Directions for this task
All lines below starting at the one that holds "Image resolution: width=1568" and ending at the one that holds "Task: Tap the" should be printed exactly, ends included. Pictures should not be printed, nor anything else.

Source data
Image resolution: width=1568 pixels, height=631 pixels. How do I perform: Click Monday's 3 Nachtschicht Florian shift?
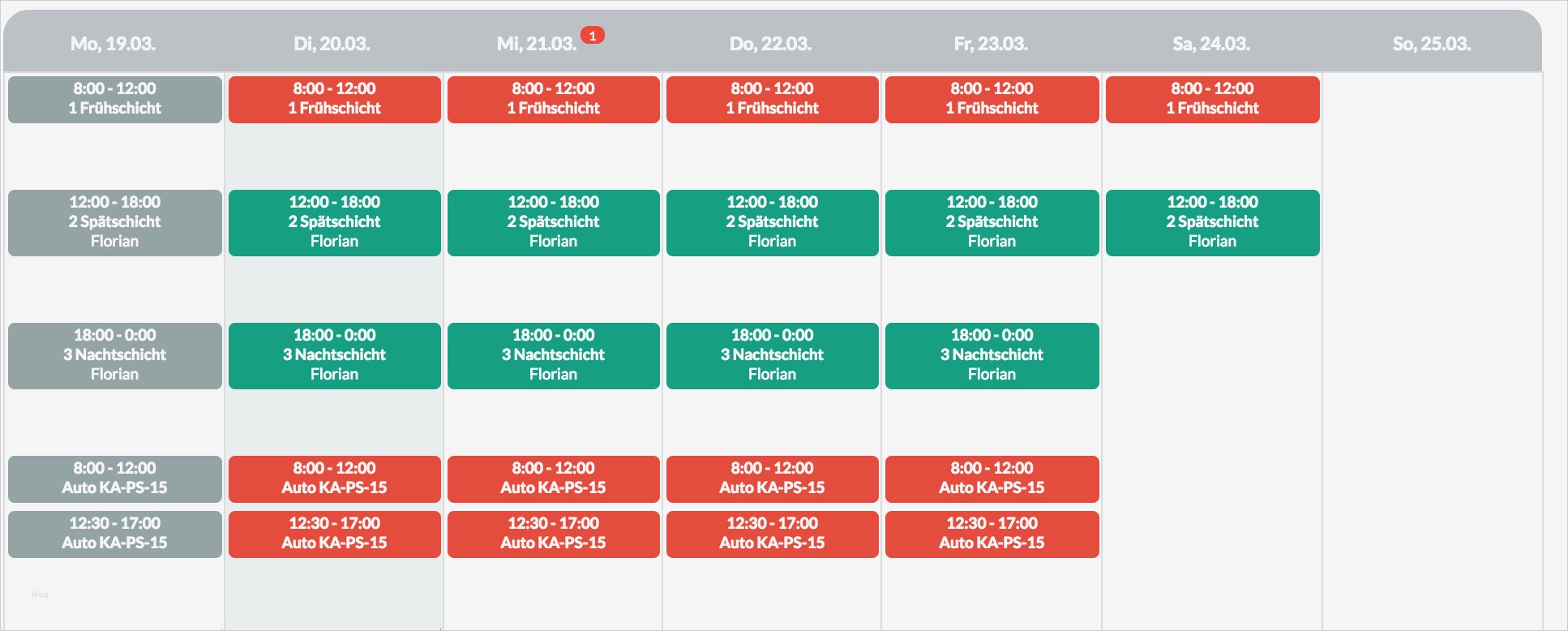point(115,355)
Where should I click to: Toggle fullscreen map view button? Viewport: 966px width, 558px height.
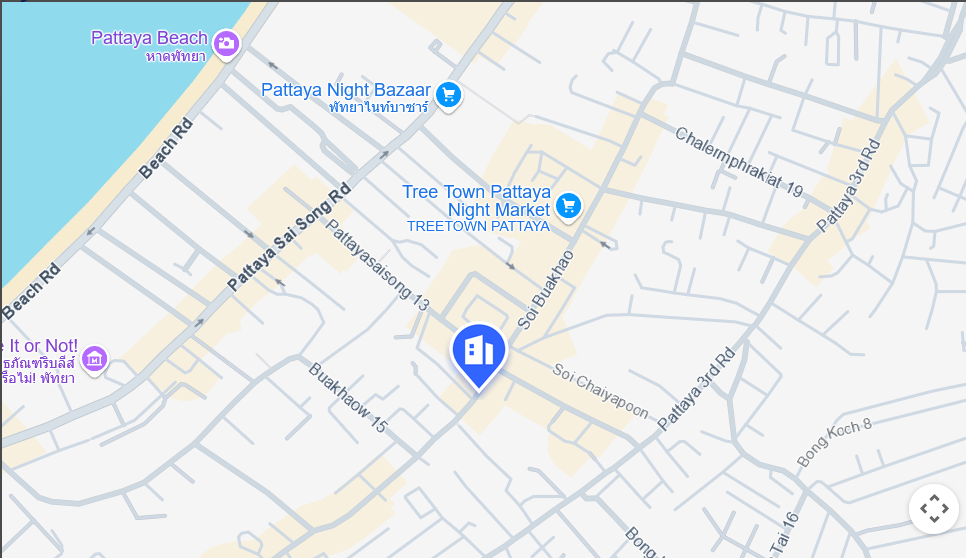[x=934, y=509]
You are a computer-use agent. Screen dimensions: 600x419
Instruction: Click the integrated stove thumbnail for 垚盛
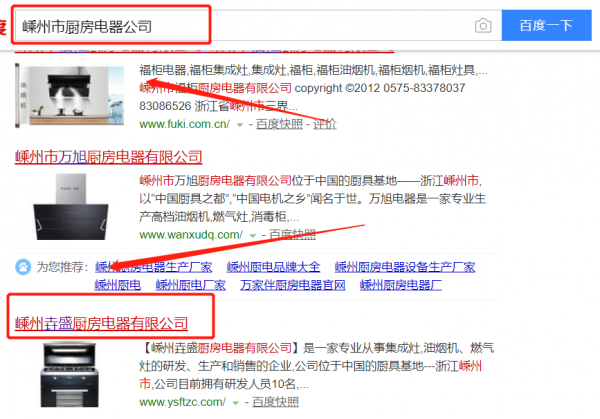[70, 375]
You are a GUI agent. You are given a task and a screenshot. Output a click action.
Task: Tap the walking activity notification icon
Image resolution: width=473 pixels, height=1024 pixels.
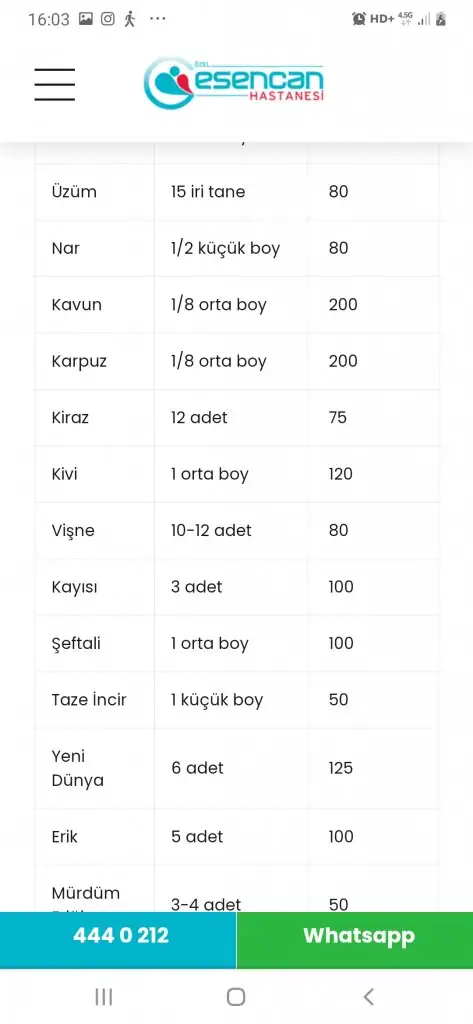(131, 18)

==

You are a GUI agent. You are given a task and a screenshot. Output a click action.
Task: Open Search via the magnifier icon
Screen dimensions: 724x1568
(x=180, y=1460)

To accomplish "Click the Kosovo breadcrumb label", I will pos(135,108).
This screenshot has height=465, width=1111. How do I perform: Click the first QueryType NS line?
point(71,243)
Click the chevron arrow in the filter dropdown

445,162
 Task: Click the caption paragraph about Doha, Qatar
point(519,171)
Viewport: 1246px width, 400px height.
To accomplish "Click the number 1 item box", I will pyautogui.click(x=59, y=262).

Reply
Image resolution: width=1568 pixels, height=631 pixels. How do I perform: Click Monday's 3 Nachtschicht Florian shift?
point(115,355)
Where should I click to: Toggle fullscreen map view button? Viewport: 966px width, 558px height.
[x=934, y=509]
You are a computer-use agent. Screen dimensions: 600x419
Instruction: Click the integrated stove thumbnail for 垚盛
[70, 375]
You are a GUI agent. You are given a task and a screenshot. Output a click action.
Task: Tap the walking activity notification icon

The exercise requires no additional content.